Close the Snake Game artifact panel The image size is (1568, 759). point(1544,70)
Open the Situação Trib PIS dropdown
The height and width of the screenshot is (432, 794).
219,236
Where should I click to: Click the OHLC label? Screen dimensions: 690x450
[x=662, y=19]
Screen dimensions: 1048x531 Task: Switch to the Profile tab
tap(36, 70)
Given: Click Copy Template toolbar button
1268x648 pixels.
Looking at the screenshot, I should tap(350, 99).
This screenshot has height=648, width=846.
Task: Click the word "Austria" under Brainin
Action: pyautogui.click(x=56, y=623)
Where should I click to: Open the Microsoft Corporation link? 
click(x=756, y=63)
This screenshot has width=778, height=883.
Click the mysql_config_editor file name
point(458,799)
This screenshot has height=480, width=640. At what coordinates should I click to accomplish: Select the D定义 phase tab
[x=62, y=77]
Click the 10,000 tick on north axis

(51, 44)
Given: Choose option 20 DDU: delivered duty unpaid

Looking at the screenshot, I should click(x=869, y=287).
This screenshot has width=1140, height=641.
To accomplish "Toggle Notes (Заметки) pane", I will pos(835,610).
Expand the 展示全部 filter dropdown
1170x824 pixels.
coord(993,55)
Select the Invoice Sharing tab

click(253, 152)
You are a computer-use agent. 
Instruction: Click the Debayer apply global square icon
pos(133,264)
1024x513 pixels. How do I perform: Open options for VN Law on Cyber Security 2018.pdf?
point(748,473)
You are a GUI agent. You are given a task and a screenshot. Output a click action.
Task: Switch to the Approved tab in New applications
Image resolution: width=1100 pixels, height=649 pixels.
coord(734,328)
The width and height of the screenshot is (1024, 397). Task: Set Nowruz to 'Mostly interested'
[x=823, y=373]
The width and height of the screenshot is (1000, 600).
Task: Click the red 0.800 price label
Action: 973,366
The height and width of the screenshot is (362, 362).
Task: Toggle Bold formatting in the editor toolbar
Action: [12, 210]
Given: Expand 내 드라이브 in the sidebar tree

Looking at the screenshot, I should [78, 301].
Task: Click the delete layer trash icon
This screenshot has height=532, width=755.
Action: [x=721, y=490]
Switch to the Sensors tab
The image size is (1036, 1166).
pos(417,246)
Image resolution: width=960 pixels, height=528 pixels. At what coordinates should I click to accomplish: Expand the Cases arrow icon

TASK GOAL
Restate all of the lines in the material exactly as they are.

RESPONSE
Close the Snake Game artifact panel The image size is (1568, 759). point(1544,70)
Open the Situação Trib PIS dropdown
The height and width of the screenshot is (432, 794).
219,236
Where should I click to: Click the OHLC label? Screen dimensions: 690x450
[x=662, y=19]
Screen dimensions: 1048x531 Task: Switch to the Profile tab
tap(36, 70)
Given: Click Copy Template toolbar button
1268x648 pixels.
Looking at the screenshot, I should tap(350, 99).
This screenshot has height=648, width=846.
Task: Click the word "Austria" under Brainin
Action: pyautogui.click(x=56, y=623)
Where should I click to: Open the Microsoft Corporation link? 
click(x=756, y=63)
This screenshot has width=778, height=883.
Click the mysql_config_editor file name
point(458,799)
This screenshot has height=480, width=640. At what coordinates should I click to accomplish: Select the D定义 phase tab
[x=62, y=77]
Click the 10,000 tick on north axis

(51, 44)
Given: Choose option 20 DDU: delivered duty unpaid

Looking at the screenshot, I should click(x=869, y=287).
This screenshot has width=1140, height=641.
To accomplish "Toggle Notes (Заметки) pane", I will pos(835,610).
Expand the 展示全部 filter dropdown
1170x824 pixels.
coord(993,55)
Select the Invoice Sharing tab

click(253, 152)
You are a computer-use agent. 
Instruction: Click the Debayer apply global square icon
pos(133,264)
1024x513 pixels. How do I perform: Open options for VN Law on Cyber Security 2018.pdf?
point(748,473)
You are a GUI agent. You are given a task and a screenshot. Output a click action.
Task: Switch to the Approved tab in New applications
Image resolution: width=1100 pixels, height=649 pixels.
coord(734,328)
The width and height of the screenshot is (1024, 397). Task: Set Nowruz to 'Mostly interested'
[x=823, y=373]
The width and height of the screenshot is (1000, 600).
Task: Click the red 0.800 price label
Action: 973,366
The height and width of the screenshot is (362, 362).
Task: Toggle Bold formatting in the editor toolbar
Action: [12, 210]
Given: Expand 내 드라이브 in the sidebar tree

Looking at the screenshot, I should [78, 301].
Task: Click the delete layer trash icon
This screenshot has height=532, width=755.
Action: [x=721, y=490]
Switch to the Sensors tab
The image size is (1036, 1166).
pos(417,246)
Image resolution: width=960 pixels, height=528 pixels. At what coordinates should I click to accomplish: Expand the Cases arrow icon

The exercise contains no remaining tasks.